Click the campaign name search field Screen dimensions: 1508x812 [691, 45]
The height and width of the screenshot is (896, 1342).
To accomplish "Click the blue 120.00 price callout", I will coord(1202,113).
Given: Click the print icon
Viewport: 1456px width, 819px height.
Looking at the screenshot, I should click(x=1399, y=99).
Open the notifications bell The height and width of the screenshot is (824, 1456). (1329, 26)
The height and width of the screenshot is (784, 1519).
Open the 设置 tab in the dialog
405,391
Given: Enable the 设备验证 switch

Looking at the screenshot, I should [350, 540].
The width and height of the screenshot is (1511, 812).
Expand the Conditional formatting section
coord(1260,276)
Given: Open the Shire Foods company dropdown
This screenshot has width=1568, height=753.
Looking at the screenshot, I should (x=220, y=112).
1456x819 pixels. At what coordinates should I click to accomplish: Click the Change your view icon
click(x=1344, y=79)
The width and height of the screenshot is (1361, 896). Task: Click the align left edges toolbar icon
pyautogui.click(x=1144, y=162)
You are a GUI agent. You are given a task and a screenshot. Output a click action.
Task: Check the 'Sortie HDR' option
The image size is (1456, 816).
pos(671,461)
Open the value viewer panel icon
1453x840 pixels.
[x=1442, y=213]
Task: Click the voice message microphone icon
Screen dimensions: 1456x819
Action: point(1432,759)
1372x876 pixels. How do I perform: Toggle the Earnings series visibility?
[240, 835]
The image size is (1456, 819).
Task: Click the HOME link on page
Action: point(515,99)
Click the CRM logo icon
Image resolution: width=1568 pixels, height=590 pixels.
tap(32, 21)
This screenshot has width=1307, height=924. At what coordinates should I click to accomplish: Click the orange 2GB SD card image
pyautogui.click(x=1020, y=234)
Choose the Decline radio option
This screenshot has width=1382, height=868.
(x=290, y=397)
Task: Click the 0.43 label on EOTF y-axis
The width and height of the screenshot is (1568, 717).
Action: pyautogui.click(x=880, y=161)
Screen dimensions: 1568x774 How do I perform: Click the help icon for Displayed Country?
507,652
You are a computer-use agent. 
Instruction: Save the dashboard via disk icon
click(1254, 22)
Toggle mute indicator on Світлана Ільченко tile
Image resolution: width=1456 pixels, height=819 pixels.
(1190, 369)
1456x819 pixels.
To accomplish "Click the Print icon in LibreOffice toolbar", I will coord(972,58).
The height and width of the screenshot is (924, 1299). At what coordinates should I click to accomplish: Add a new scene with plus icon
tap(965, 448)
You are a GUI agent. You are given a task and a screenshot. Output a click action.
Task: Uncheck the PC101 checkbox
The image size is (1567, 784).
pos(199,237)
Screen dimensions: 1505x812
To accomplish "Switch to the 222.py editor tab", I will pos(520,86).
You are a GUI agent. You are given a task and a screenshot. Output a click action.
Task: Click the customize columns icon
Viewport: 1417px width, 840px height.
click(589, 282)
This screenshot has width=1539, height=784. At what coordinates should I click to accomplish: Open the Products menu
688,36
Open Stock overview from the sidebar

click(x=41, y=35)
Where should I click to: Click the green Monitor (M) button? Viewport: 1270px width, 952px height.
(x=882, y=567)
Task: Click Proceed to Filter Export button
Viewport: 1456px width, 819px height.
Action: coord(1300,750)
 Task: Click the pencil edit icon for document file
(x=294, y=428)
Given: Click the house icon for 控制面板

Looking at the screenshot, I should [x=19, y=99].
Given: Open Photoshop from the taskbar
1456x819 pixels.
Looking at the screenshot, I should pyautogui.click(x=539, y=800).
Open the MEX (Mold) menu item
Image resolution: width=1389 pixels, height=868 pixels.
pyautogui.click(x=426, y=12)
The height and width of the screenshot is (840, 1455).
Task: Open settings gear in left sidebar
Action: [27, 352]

INSTRUCTIONS FOR THE TASK: Taking the material above, report how many of its lines contain the word "option". Add nothing else.

ANSWER TO THE EXERCISE: 2